25.新しき人々#7

 確かに彼らと自分達はまるで違う。けれど――似ている奴がいた。ウィルはそう思った。彼らのやりくちのひとつが、ある男にそっくりだった。ハヴェオのやりくちに。それが許せない。ただそれだけで、卑劣な奴らだという気がする。あいつらは敵だという気がする。
「まだ質問が残っているようだね」
「はい。彼らの考え方が引っかかって。賛成する人間が多い方が勝つんだとか、何かをしてやるから何かをよこせとか、そんなやりくちがまるでハヴェオ――」
 はっと口をつぐんだ。
 ガランが首をかしげ「ハヴェオ?」と問い返す。
 彼の目付きは鋭かった。誤魔化せない、と直感した。
 ハヴェオが村中に流した噂を、ガランは間違いなく知っているだろう。それでも、自分が口に出したことは説明がつかない。「何かをしてやるから何かをよこせ」という取引があったことを知っているのは、ガランとハヴェオ二人だけなのだ。あの夜、フィブリンの陰で交わされた会話。
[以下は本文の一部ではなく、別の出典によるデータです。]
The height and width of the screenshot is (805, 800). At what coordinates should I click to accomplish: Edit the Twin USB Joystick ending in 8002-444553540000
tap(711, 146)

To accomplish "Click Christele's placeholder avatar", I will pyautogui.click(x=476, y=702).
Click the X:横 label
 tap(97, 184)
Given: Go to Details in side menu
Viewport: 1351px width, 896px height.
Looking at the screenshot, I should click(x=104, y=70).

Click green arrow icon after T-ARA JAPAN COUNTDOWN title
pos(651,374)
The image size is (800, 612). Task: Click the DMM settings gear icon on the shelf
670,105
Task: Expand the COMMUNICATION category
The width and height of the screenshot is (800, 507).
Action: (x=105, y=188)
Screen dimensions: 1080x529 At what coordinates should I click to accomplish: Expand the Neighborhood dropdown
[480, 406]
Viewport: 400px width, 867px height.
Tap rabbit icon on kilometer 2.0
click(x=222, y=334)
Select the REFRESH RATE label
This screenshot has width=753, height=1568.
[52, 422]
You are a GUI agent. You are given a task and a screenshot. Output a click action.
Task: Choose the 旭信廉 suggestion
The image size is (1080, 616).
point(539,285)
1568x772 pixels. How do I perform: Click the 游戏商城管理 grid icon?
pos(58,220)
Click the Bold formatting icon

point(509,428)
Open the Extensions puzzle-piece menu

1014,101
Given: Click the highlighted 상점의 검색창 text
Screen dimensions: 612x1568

 ウィルは観念した。うつむき、ぼそぼそと正直に告白した。二人の話をフィブリンの陰で聞いていたことを。
「おやおや」
 話を聞き終ったガランは眉を大きく上げた。だが叱ることもせず、意外なことを言った。
「それで、君はどう思うね。ハヴェオが私に持ちかけた取引、彼らが私に突きつけた取引を。それにそう、賛成する人数が多いほうが勝つのだという考え方も。どう感じる?」
「どう感じるって……そんなやりくち、卑怯だ、と思います」
「なぜかな。どこがどう『卑怯』なのかね。よく考えてごらん」
 ガランは笑っていた。こんな時に。
「ウィリアム、本当に『卑怯』な人間は、真正面からあんなことを言ったりはしないよ。あの夜ハヴェオが私に交渉を持ちかけた時の態度は、実に堂々としていた。ルロウの人々もそうだ。我々と彼らは違うだけだ。私とハヴェオもそうだ。どちらかが卑怯でも、どちらかが頑固でもない」
「だって、おかしいです! 同じ人間なのに、こんなの変だ! ハヴェオと俺なんか、同じカピタル人なんだ、それなのに」
 うーむ、とガランは唸った。「どう言ったものかな」と独り言のように言って、ひょいっと指を上げた。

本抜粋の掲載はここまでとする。